During the initial surge, consumers looked for empathy from the brands and businesses they engaged with to not sugar coat the reality. This went beyond the now overused "We are all in this together" slogans.
McKinsey suggests that your company's priority needs to be customer care and concern before figuring out how to meet their needs with your product or service. "The first step in caring is to reach out—not in marketing or overt attempts to gain a competitive edge, but to offer genuine support." These interactions have been helpful to people in the short-term, and post-COVID, consumers and clients will remember compassion over marketing efforts and choose to maintain those relationships.
2020 caused many to pause and reevaluate who they are marketing to and why. There needs to be a balance of the data-driven model and the ability to see your customers as people with unique interests.
Mondelez decided to create a campaign around "humanizing" their customers but experienced backlash after attempting to capitalize on the concept of treating consumers like people.
Marketing teams needed the reminder this year that sales come from people and people need to be treated as people and not numbers.
Focusing on creating lasting relationships with individuals should be a priority before engaging in a sales or partnership opportunity. Understanding and "humanizing" your customers and clients should be an internal discussion that your marketing team has while creating your strategies, not necessarily a statement within your strategy.
While there is a renewed understanding that marketers need to reach their customers' needs on a personal level, data is increasingly necessary to understand where and how to approach your audience.
The digital landscape's oversaturation will make it more important than ever to know where your audience is. Companies will need razor-like precision on their targeting to ensure that their audience is receiving their communications.
As concerns over privacy and personal data increase, companies will need to find a data collection method that meets their audience's needs while respecting their privacy online.
Whether that may be API integration or the data in Google's "sandbox" or something else entirely, being transparent about how you collect and use your customer data is going to be carried over and become exponentially important post-COVID.
As we have stated in a previous blog, Leveraging analytics in today's environment opens up opportunities for your organization to flex your predictive powers to both your internal stakeholders and clients. Understanding and using data properly and safely will be a necessary pillar that continues to stand for years to come.

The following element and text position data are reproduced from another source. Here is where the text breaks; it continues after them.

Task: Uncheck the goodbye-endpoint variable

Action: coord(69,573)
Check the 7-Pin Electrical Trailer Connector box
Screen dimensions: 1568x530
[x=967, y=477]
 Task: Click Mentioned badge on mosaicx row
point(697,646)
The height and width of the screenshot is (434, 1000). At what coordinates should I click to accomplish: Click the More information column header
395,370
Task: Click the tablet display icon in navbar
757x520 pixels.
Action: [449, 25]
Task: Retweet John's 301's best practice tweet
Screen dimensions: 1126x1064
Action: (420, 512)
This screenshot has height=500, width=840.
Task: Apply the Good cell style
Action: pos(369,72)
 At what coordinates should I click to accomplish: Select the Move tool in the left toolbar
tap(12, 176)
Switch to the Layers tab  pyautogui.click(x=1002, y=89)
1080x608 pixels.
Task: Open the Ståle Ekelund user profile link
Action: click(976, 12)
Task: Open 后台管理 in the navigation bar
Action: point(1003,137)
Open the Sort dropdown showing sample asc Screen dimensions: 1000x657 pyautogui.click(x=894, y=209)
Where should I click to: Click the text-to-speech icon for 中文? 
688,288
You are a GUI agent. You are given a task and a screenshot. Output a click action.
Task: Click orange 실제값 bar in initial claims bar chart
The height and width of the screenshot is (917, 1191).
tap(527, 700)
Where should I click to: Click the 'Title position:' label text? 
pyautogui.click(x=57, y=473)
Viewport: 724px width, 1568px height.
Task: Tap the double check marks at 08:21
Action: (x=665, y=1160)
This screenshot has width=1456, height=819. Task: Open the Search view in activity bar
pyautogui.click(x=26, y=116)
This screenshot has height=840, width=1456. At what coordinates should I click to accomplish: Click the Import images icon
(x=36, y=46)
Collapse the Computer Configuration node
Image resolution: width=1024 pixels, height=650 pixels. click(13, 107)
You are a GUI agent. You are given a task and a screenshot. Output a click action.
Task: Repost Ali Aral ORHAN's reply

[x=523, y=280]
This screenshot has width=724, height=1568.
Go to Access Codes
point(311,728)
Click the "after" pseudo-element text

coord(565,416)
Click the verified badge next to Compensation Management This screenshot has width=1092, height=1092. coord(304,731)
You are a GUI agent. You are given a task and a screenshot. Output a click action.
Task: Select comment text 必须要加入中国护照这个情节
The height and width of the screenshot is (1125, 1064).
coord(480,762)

Highly Targeted, Digital Focus
The focus on digital, particularly on using e-commerce will continue to grow at a steady rate that marketers will need to catch up with and continue to follow. Integrating ecommerce and new technologies into your company's strategy is important in keeping up with your audience's interests and meeting them where they want to be.
During the pandemic, consumers have had to focus on essentials as their financials may have been diminished. As the second or third waves start to reduce, there may be a shift in the desires of consumers as seen at the end of the first wave and the increase in luxury sales in China in May and June. The pandemic created a unique, worldwide, buyers' journey where people across the world have been consuming in the same way and keeping entertained in the same way. After the world finds a new normal this is something that will shatter as people's lives become different again, however, it's likely this has impacted consumers' mindset worldwide on what they need versus what they want.